* _EXERCISES_:
(a) Please answer these from the rubber room text, one line each:
(i) In what year did the rubber room in the basement of 335 Park Place start?
(ii) Whom does a principal contact after deciding that an employee must go?
(iii) What date does the memo to principals carry?
(b) Write the next part of the rubber room text, starting right after its last sentence.

* _TEXT SEGMENT_:
The rubber room process could never have been set up without a lethal partnership or conspiracy where we see the NYC DOE and the UFT/NYSUT getting along by going along. It's all about politics, money, and control, and how collective bargaining rights can be denied to stakeholders who are forced into paying dues to a union that ignores members' rights to benefit management's pocketbook.

Rubber rooms still exist, although hidden, and the Rubber Room process of charging teachers unfairly continues.

Mayor Bloomberg rented the warehouses in each Borough of NYC (Manhattan and Brooklyn had 2 each) called the rubber rooms starting in or about 2003 (the RR in the basement of 335 Park Place started in 2008). The purpose was to put the prisoners of whim, the DOE employees who were unwanted by a principal for any reason, outside of the school so that the administrators could speak to the students, parents, teachers, counselors, or whomever, freely without the unwanted employee interfering or finding out who was talking to whom. The fix was in.
Rubber Room 335 Park Place, basement

When a principal decides that an employee in the school must go, he/she contacts the Gotcha Squad, who creates the Technical Assistance Conference memos (TAC) gathered from all sources to charge the employee. I filed a Freedom of Information request to get the TAC memos filed by the former chief of the 3020-a termination hearings, Florrie Chapin.

Below is the announcement of the 'new' process to get rid of unwanted education personnel:


"MEMO
_______________________________________________________

To:       Principals
From:   Dan Weisberg, Chief Executive, Labor Policy and Implementation; Michael Best, General Counsel
Date:    November 14, 2007
Re:       Labor Support Unit/Peer Intervention-Plus Program/Teacher Performance Unit

I.              Introduction

This memo provides details on the new supports being made available to principals to help you address already-tenured teachers with performance problems by supporting them to substantially improve the quality of their teaching, or, if this is not successful, by removing them.

* _DATASET SECTION_:
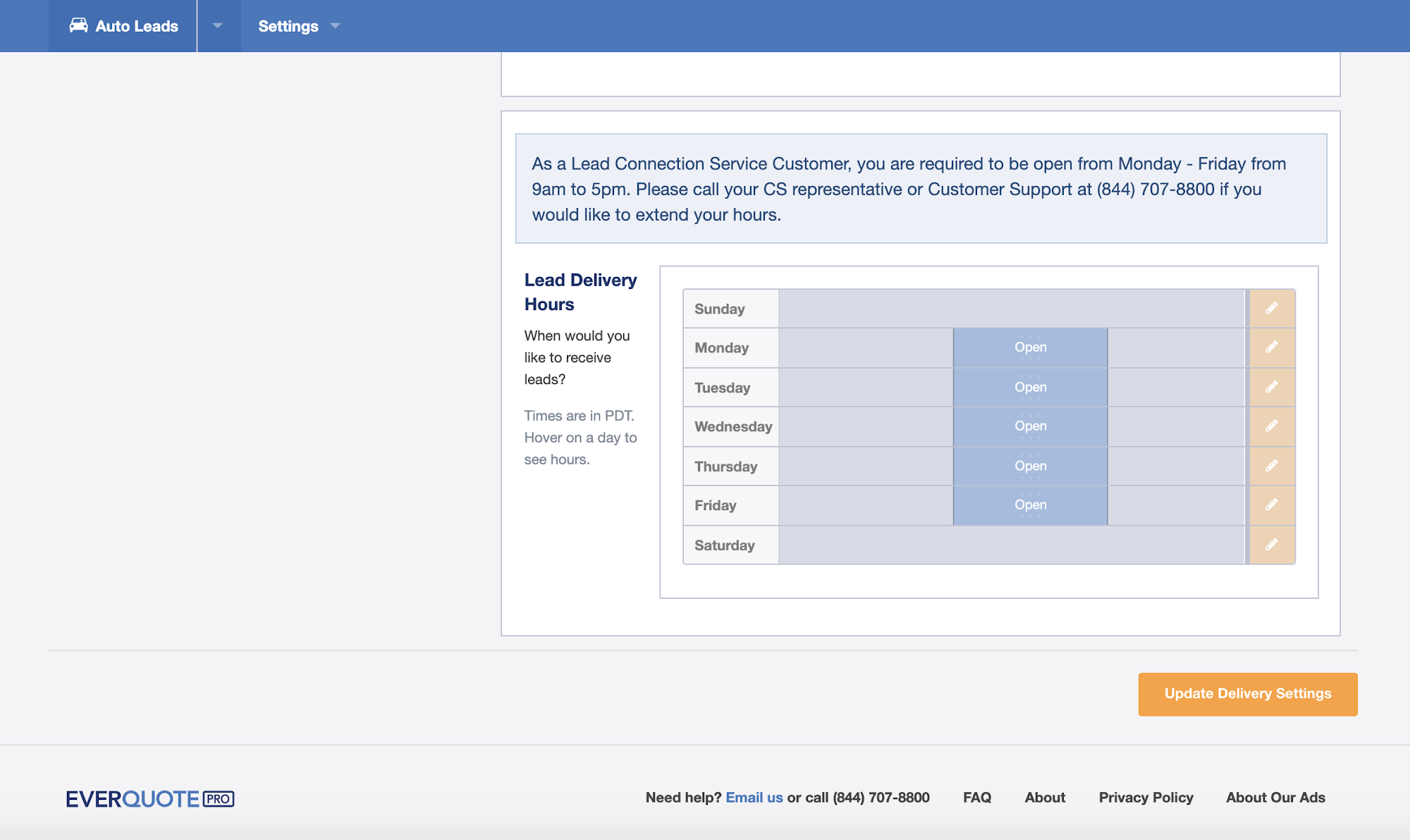This screenshot has height=840, width=1410.
Task: View the Privacy Policy
Action: point(1146,798)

* _EXERCISE ANSWERS_:
(a)
(i) 2008
(ii) The Gotcha Squad
(iii) November 14, 2007

(b)
  • These supports are being provided centrally without cost to schools.  Principals will not have to find funds within their school budgets in order to access these services, even where they do so repeatedly.

  • Principals have full discretion to decide whether to use these supports or not.  While we encourage those of you with struggling tenured teachers to use these resources, as we believe it will relieve some of the burden on you and will provide you with the guidance you need, if you feel you do not need the help, then you are under no obligation to use these services.

  • These supports are intended to provide guidance for you and reduce the burden on those principals seeking to obtain improvement from poorly-performing tenured teachers. Or, if such efforts are unsuccessful, these services will help you to effectively navigate the evaluation and discipline process.  The support personnel are not there to critique or evaluate the work of principals, nor are they meant to create additional work for you. 

  • While we will likely seek more formal feedback later in the year, we would appreciate any feedback you have on the new supports, positive and especially negative, by e-mail to dweisbe2@schools.nyc.gov.

II.             Labor Support Unit (LSU)

The new Labor Support Unit (LSU) is staffed by experienced school supervisors, most of whom are retired NYC public school principals.  Their mission is to provide the first line of support to principals addressing poorly-performing tenured teachers.  Their primary responsibilities are: to provide guidance and general assistance to principals in developing support programs for ineffective tenured teachers and, where necessary, guidance on technical evaluation and discipline issues; to help organize documentation of performance problems; to conduct additional observations of teachers upon request of the principal; and to coordinate with the Peer Intervention-Plus (PIP+) Program and Teacher Performance Unit, as well as Human Resources and ISC counsel, on your behalf. 

LSU staff will be assigned to individual schools, so you will be able to work with one member of the LSU continuously. The LSU staffer will meet with you initially to obtain background information about the teacher or teachers and to review documentation.  Over the following several weeks, the LSU staffer will follow up with you to recommend an action plan for obtaining significant improvement from the teacher(s).  The LSU staffer will then help you to implement the action and assess its effectiveness.  If the teacher(s) do not show significant improvement, the LSU staffer will work with you to determine whether and at what point to seek disciplinary action against the teacher(s) and will, along with your attorney from the Teacher Performance Unit, guide you through the disciplinary process.

You may access the LSU in two ways: LSU staff will be contacting principals with tenured teachers with one or more unsatisfactory ratings to offer assistance.  Or, you may request assistance from an LSU staffer by completing and submitting this one-page form [LSU Request} and an LSU representative will contact you within five (5) days of receipt of the form requesting assistance.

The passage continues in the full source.